In Who is Man?, Heschel explicates his thesis that Man is a being whose ultimate purpose and task in life is to wonder about existence, to ponder and pine for his Creator. In his words, "Man is a being in search of significant being, of ultimate meaning of existence." In Who Is Man?, Heschel also constructs a famous dichotomy between "biblical man" and "ontological man". Heschel's concept of the "ontological man" is an explicit response to Heidegger's ideas about Dasein, which for Heschel is a human who merely exists passively, rather than lives actively as human in the world. A further difference between "biblical" and "ontological" man is that "ontological" man is stuck on basic questions of ontology (the study of the nature of being and existence) and only "seeks to relate the human being to transcendence called being" whereas the "biblical man" "realizing that human being is more than being...seeks to relate man to a divine living, to a transcendence called the living God". Heschel critiques Heidegger's stance toward seeking an understanding of Being as the ultimate reality without reaching out to a higher power while at the same time living actively in the real world (as "biblical man" does), saying,

"...simply to 'surrender to being,' as Heidegger calls upon us to do, he would...reduce his living to being. To be is both passive and intransitive. In living, man relates himself actively to the world...The decisive form of human being is human living...to bring into being, to come into meaning. We transcend being by bringing into being—thoughts, things, offspring, deeds."

SET TASK →
Please list the four things the quotation in the Heschel passage above names as what we bring into being in order to transcend being.

SOURCE MATERIAL →
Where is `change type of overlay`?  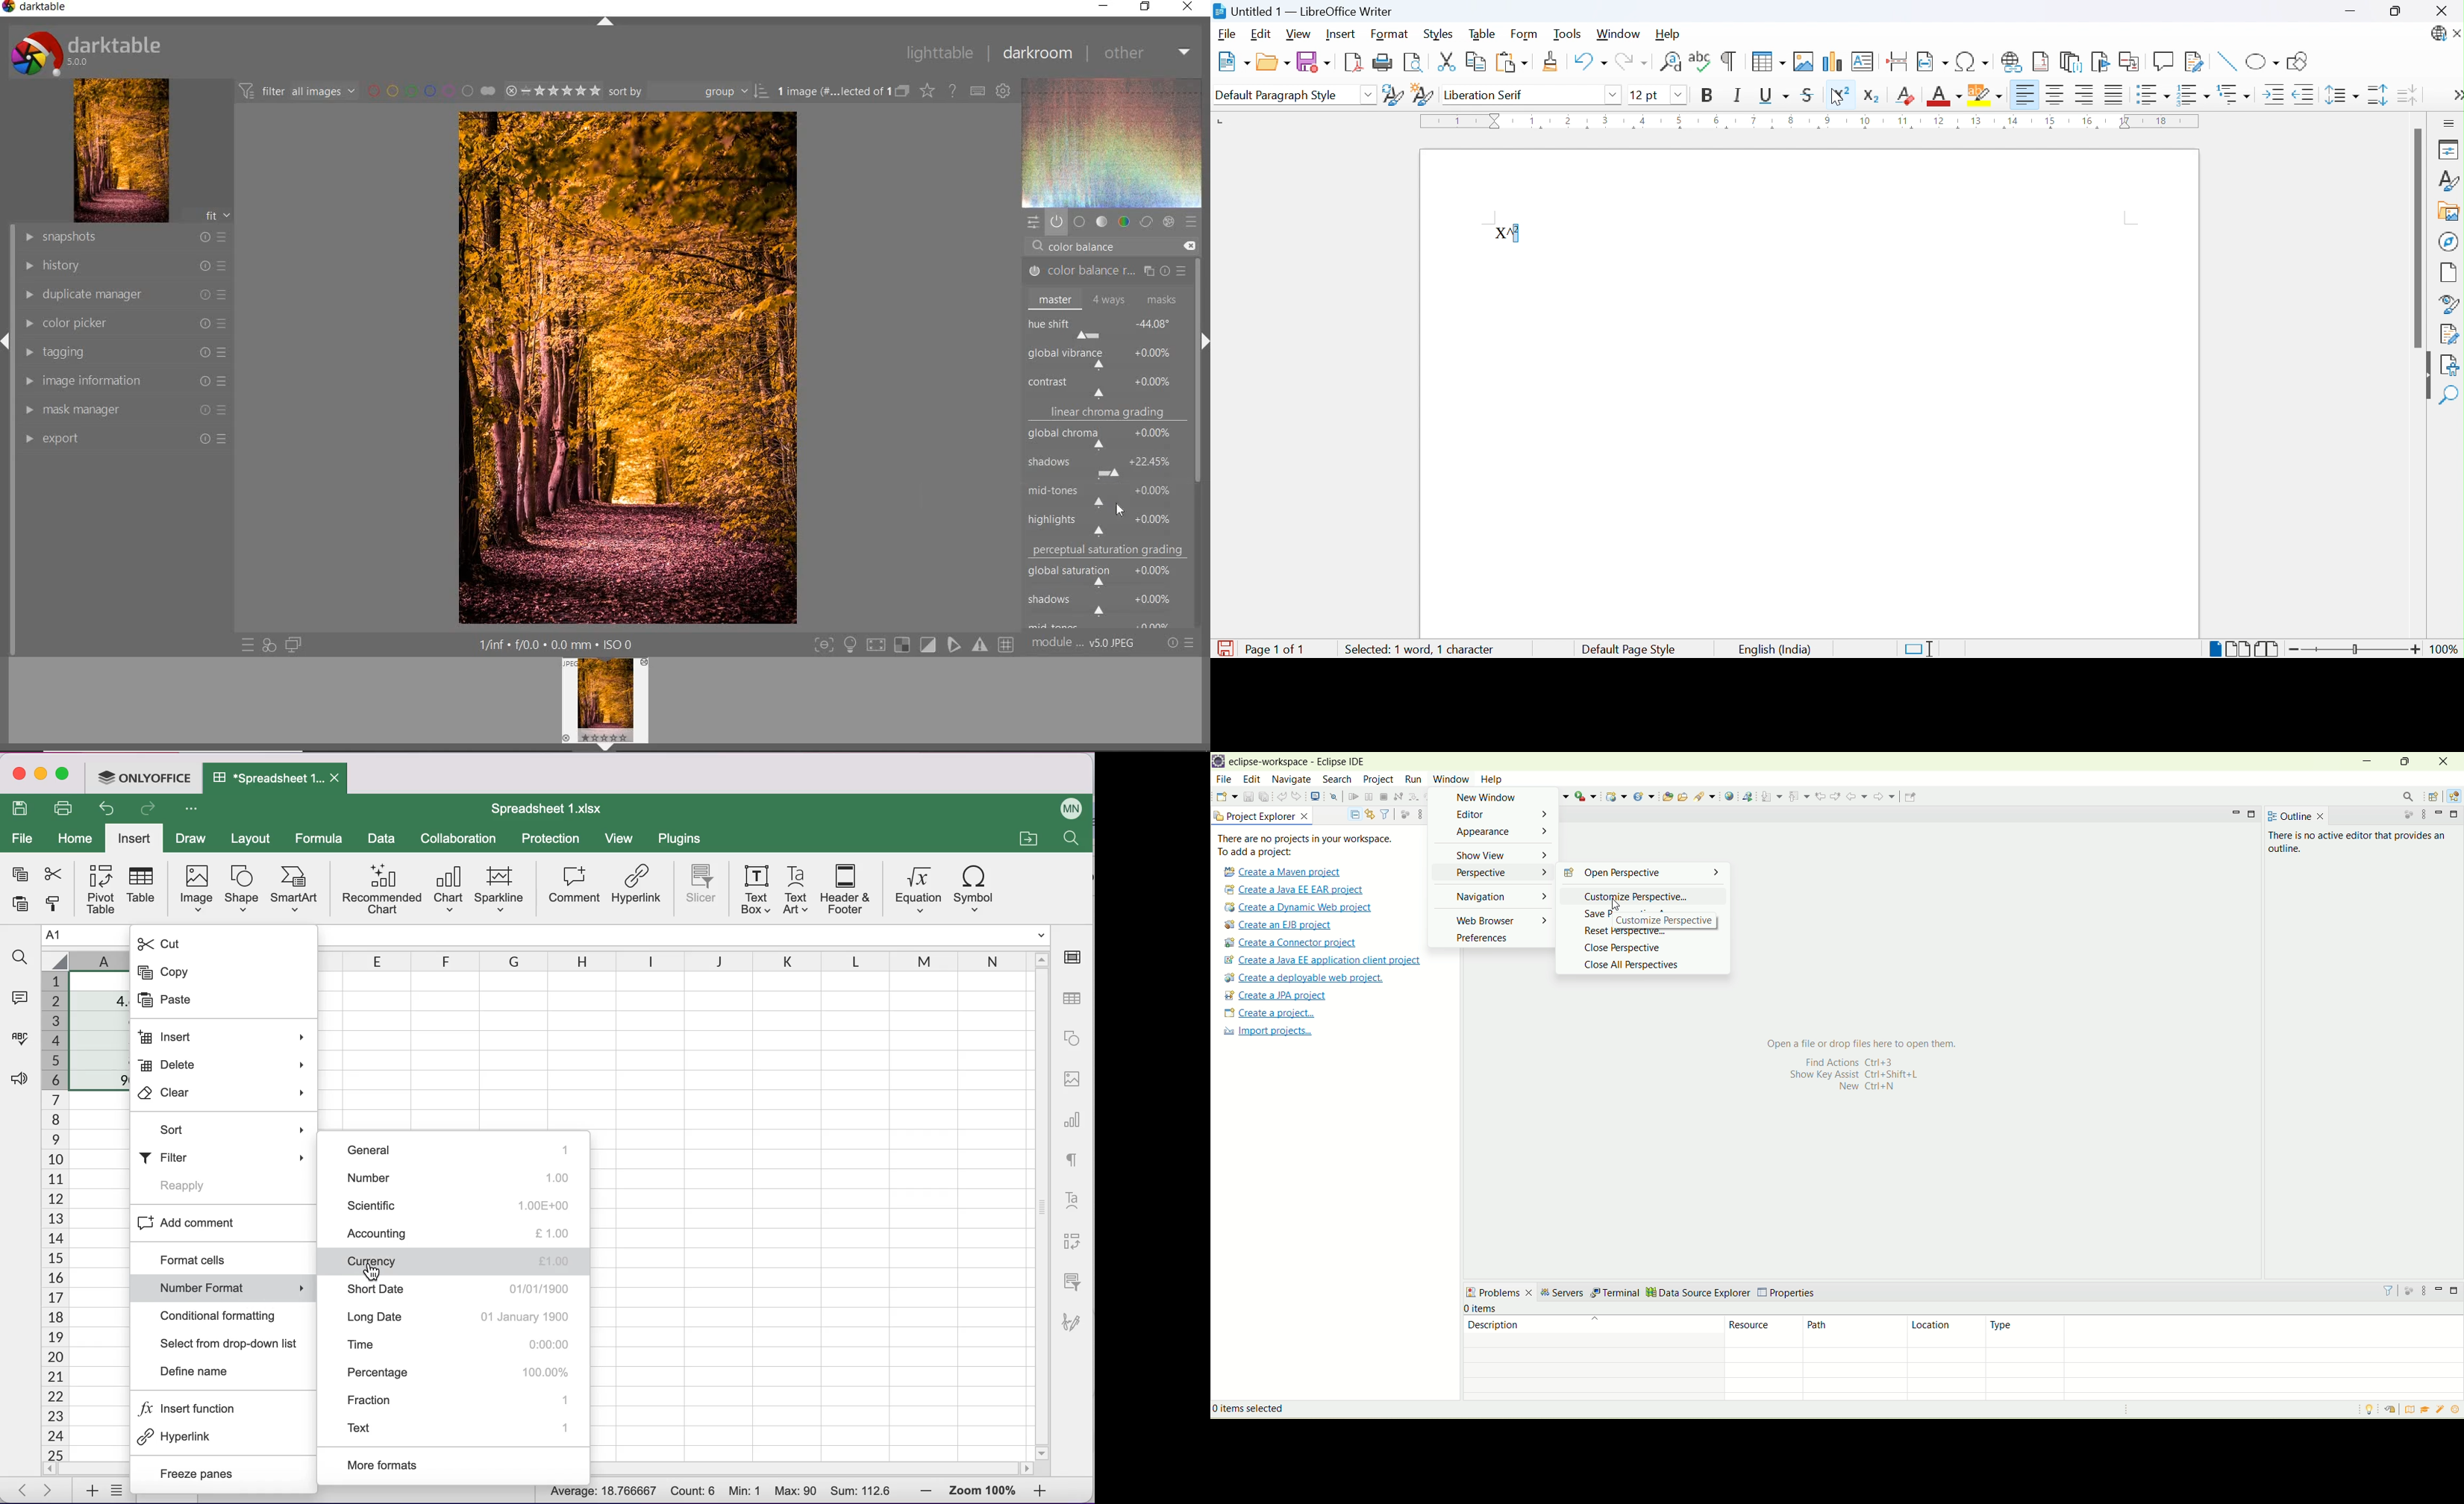
change type of overlay is located at coordinates (927, 92).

SOLVED EXERCISE →
Thoughts, things, offspring, deeds